SEATTLE – A new international Starbucks boycott campaign is under way over the company’s support of legalizing same sex marriage.
The National Organization for Marriage has launched the website dumpstarbucks.com, where people can sign a petition against the company or learn how to contact Starbucks directly.
"Starbucks has taken a corporate position in support of redefining marriage for all of society. We will not tolerate an international company attempting to force its misguided values on citizens,” said NOM president Brian Brown in a press release.
As of Friday morning, at least 6,000 people had pledged to support the boycott, according to the website.
Starbucks publicly supported a gay marriage bill passed by the Washington state Legislature this year. In a January letter to its employees, Starbucks wrote, “This important legislation is aligned with Starbucks business practices and upholds our belief in the equal treatment of partners. It is core to who we are and what we value as a company.”
“Corporations should not take sides in a culture war that pits a company against half the American people, and nearly all its consumers in some international markets,” Brown responded.

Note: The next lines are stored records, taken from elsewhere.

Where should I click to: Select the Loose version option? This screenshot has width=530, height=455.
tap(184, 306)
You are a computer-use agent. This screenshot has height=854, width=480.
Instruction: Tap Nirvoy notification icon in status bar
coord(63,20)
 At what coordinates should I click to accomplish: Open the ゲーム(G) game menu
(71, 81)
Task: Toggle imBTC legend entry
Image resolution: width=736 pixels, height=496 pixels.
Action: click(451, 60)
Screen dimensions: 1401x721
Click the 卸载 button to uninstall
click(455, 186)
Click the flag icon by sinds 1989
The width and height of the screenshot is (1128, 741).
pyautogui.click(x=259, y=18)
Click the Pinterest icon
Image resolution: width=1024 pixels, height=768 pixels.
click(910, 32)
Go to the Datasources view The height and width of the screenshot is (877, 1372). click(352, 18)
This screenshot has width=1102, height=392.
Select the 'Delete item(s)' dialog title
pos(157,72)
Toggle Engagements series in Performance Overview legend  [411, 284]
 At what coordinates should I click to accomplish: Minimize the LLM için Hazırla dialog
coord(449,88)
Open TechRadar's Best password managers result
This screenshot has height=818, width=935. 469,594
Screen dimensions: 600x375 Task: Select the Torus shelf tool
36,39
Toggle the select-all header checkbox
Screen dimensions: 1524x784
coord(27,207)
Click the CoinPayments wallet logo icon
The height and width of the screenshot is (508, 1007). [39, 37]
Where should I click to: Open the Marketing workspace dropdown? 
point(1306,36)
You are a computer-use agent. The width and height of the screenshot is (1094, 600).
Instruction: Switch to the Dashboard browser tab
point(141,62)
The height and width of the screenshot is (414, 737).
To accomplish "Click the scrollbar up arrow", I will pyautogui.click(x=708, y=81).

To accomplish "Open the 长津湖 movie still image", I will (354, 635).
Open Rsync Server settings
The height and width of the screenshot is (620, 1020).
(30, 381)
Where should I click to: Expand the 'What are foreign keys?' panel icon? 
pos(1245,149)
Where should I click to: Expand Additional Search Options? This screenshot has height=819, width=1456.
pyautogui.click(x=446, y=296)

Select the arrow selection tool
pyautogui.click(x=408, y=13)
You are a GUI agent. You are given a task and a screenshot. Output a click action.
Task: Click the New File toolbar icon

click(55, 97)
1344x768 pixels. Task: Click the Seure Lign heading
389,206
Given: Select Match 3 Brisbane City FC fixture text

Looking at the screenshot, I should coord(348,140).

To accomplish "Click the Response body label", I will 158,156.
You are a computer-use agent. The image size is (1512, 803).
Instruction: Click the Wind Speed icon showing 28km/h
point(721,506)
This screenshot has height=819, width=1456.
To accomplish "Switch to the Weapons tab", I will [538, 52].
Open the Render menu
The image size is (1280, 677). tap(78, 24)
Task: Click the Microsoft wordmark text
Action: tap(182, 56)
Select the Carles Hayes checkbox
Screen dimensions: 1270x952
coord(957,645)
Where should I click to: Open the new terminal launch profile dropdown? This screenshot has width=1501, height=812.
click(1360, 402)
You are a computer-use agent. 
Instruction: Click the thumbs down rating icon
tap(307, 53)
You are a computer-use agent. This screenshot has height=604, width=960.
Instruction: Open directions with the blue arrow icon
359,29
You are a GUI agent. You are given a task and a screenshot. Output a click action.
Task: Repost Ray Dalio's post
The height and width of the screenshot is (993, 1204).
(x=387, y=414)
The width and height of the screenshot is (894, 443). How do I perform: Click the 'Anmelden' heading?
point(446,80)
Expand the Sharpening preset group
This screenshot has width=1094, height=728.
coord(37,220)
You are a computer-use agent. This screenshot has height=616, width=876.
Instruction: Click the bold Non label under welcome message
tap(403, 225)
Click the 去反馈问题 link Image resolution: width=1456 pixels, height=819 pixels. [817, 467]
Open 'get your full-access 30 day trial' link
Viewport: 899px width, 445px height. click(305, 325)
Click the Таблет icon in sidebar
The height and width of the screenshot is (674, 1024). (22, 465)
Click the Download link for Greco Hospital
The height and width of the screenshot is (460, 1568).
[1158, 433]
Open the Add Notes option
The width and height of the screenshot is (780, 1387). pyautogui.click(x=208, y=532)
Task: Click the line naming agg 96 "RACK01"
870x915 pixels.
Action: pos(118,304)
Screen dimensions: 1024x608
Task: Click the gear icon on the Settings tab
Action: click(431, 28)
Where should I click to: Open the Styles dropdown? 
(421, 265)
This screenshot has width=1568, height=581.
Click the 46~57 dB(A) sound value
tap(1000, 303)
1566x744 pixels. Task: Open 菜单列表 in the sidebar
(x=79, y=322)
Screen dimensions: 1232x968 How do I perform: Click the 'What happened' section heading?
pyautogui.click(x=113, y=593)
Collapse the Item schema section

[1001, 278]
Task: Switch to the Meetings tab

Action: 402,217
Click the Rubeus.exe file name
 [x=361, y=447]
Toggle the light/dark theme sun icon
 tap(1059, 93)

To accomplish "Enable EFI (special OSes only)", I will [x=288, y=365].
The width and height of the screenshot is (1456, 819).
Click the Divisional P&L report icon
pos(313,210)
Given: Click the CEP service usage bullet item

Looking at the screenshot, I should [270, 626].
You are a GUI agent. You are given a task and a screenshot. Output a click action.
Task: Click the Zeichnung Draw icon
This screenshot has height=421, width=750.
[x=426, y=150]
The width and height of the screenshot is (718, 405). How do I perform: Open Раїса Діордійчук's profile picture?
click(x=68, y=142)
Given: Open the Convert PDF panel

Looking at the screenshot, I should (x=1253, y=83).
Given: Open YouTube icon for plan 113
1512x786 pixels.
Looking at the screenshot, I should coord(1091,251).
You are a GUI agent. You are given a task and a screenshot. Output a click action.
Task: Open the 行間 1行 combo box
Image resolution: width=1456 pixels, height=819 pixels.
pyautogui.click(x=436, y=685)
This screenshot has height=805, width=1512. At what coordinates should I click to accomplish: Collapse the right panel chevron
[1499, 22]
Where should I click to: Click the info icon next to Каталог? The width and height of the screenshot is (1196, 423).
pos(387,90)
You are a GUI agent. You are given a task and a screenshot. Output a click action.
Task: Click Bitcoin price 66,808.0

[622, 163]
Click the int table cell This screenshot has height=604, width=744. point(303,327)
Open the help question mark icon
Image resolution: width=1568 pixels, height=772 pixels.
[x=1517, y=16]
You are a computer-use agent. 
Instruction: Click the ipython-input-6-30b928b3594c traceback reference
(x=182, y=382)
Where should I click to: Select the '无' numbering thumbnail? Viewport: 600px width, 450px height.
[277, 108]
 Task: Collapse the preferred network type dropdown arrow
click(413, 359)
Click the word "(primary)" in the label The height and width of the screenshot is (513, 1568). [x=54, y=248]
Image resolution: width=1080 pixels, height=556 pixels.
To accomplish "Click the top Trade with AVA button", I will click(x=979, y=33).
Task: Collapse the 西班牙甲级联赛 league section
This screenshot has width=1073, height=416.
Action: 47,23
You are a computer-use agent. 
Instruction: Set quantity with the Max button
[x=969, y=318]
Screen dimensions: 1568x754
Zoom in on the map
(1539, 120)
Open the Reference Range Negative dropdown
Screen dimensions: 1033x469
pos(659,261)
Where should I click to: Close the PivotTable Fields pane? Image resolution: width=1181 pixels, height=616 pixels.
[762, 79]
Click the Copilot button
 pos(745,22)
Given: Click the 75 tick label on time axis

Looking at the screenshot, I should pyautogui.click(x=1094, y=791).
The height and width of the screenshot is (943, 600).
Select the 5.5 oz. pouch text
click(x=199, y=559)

The bill was passed by the Legislature last month, but could end up before voters in November in the form of a referendum and a separate public initiative.
NOM said it also plans to launch an advertising campaign in 55 countries, including the United States, the Middle East and Southeast Asia.
"In many areas of the world where Starbucks does business, the concept of 'gay marriage' is unheard of and deeply offensive to cultural, moral and religious values,” NOM writes in a post on the dumpstarbucks website.
Last month, Pastor Steven Andrew of USA Christian Ministries launched his own boycott campaign against Starbucks, claiming the Seattle-based coffee giant could lose 80 percent of its customers if Christians get their coffee somewhere else.
In a non-scientific poll on KING5.com last month, 12 percent of people said they would never buy products again from a company that supported same-sex marriage, while 51 percent said they were more likely to buy products from those companies. Thirty-three percent said it would make no difference in their buying habits.